» SET EXERCISE A:
In the email thread about PHP errors, why are PHP fatal errors not expected to show up in Apache's logs?
» SET EXERCISE B:
Print the records exactly, starting with the line containing "Where should I" and going on through the last line of the records.

» PAGE EXCERPT:
'''

Hi,

wrong permissions usually caused 500 errors for me, but I'm using 
nginx+php-fpm. I don't changing php's time limit would change something about 
your situation (especially considering that the first time setup always loaded 
pretty much instantly for me, even on a raspberry pi 2), unless you import 
massive amounts of new data (but I don't think you'd import that much (if any) 
data on your first setup ;)

Regards,
Rasmus

-------- Original Message --------
On 5 May 2017, 16:37, John Covici wrote:

On Fri, 05 May 2017 10:25:21 -0400,
Rasmus Thomsen wrote:
>
> [1 <text/plain; UTF-8 (base64)>]
> [2 <text/html; UTF-8 (base64)>]
> Hi,
>
> Nextcloud/Owncloud both provide a script to set the correct permissions:
>
> https://docs.nextcloud.com/server/9/admin_manual/installation/installation_wizard.html#strong-perms-label
>
> Just set the correct user (most likely apache)/path
>
> Regards,
> Rasmus
>
> -------- Original Message --------
> On 5 May 2017, 16:16, Mick < michaelkintz...@gmail.com> wrote:
>
> On Friday 05 May 2017 08:31:56 John Covici wrote:
> > On Fri, 05 May 2017 07:24:02 -0400,
> >
> > Michael Orlitzky wrote:
> > > On 05/05/2017 07:13 AM, John Covici wrote:
> > > > The php log is not mentioned in the .htaccess file of owncloud. But
> > > > regardless of owncloud, php fatal errors are not logged anywhere under
> > > > apache, even though I have log_errors and a log file name.
> > >
> > > Apache doesn't know anything about what happens in the PHP code, so the
> > > errors should be logged in that separate PHP error log, if anywhere.
> > >
> > > As a temporary measure, you can try enabling "display_errors" and
> > > "display_startup_errors" in your (Apache) php.ini. That should convince
> > > PHP to spit out the error into your browser when you visit the page,
> > > rather than (or in addition to) logging it.
> >
> > If I put those on, I don't even get the 500, I get nothing at all
> > instead! Very odd, indeed. I just get a blank window when I use my
> > php fatal error creator.

'''

» DATASET ENTRIES:

'''

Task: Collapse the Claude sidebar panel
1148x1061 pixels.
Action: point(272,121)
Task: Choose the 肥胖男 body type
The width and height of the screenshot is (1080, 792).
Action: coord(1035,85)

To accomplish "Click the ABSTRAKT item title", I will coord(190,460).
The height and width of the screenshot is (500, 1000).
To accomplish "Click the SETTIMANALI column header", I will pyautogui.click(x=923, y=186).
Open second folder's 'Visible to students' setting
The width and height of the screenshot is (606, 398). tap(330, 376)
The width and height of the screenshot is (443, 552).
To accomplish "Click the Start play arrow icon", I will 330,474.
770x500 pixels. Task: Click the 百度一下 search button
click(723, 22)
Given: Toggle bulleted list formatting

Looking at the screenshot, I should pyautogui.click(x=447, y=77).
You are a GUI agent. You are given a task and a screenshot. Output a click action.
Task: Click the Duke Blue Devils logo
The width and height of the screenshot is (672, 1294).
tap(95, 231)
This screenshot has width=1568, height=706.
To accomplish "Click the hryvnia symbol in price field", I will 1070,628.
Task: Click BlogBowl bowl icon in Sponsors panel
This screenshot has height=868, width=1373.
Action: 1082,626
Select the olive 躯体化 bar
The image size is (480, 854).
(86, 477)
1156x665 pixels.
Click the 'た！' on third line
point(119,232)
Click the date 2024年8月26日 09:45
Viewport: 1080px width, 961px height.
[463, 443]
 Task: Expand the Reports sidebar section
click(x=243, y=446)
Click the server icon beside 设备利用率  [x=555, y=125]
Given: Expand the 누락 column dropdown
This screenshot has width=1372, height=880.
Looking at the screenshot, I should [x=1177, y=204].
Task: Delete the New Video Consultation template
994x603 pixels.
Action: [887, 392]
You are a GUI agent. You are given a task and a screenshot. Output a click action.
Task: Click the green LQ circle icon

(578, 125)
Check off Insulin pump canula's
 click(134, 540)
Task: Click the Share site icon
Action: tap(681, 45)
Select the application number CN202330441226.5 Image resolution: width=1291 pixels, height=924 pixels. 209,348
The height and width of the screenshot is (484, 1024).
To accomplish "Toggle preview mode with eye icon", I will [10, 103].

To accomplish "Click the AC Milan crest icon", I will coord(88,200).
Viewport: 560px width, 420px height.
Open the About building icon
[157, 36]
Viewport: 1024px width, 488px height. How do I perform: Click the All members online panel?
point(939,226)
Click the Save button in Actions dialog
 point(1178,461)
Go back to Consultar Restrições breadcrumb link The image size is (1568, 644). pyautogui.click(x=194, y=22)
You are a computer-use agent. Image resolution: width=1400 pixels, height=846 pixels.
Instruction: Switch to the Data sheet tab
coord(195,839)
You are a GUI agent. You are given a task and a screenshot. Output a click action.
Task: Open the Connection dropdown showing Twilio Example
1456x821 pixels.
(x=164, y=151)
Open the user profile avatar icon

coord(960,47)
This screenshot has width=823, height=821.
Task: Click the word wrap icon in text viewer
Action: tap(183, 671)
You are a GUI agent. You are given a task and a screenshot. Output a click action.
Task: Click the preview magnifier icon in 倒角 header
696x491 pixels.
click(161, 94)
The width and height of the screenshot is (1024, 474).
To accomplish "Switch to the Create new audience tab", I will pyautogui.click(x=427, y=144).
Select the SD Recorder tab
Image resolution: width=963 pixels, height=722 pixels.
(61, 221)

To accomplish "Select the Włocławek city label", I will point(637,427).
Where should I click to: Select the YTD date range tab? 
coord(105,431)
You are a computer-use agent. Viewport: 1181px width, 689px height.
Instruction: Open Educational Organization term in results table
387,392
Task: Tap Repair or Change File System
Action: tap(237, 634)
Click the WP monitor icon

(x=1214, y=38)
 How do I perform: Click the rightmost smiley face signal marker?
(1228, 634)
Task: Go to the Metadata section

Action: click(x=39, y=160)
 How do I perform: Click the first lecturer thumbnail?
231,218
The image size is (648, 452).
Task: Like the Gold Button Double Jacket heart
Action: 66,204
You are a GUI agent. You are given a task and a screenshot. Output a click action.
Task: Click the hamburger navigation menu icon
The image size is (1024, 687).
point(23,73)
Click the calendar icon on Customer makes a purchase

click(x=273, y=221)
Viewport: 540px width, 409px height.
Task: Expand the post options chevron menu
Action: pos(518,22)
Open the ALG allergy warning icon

'''

» EXERCISE ANSWER A:
Apache doesn't know anything about what happens in the PHP code. So the errors should be logged in the separate PHP error log, if anywhere.

» EXERCISE ANSWER B:
Where should I click to: Select the YTD date range tab? 
coord(105,431)
You are a computer-use agent. Viewport: 1181px width, 689px height.
Instruction: Open Educational Organization term in results table
387,392
Task: Tap Repair or Change File System
Action: tap(237, 634)
Click the WP monitor icon

(x=1214, y=38)
 How do I perform: Click the rightmost smiley face signal marker?
(1228, 634)
Task: Go to the Metadata section

Action: click(x=39, y=160)
 How do I perform: Click the first lecturer thumbnail?
231,218
The image size is (648, 452).
Task: Like the Gold Button Double Jacket heart
Action: 66,204
You are a GUI agent. You are given a task and a screenshot. Output a click action.
Task: Click the hamburger navigation menu icon
The image size is (1024, 687).
point(23,73)
Click the calendar icon on Customer makes a purchase

click(x=273, y=221)
Viewport: 540px width, 409px height.
Task: Expand the post options chevron menu
Action: pos(518,22)
Open the ALG allergy warning icon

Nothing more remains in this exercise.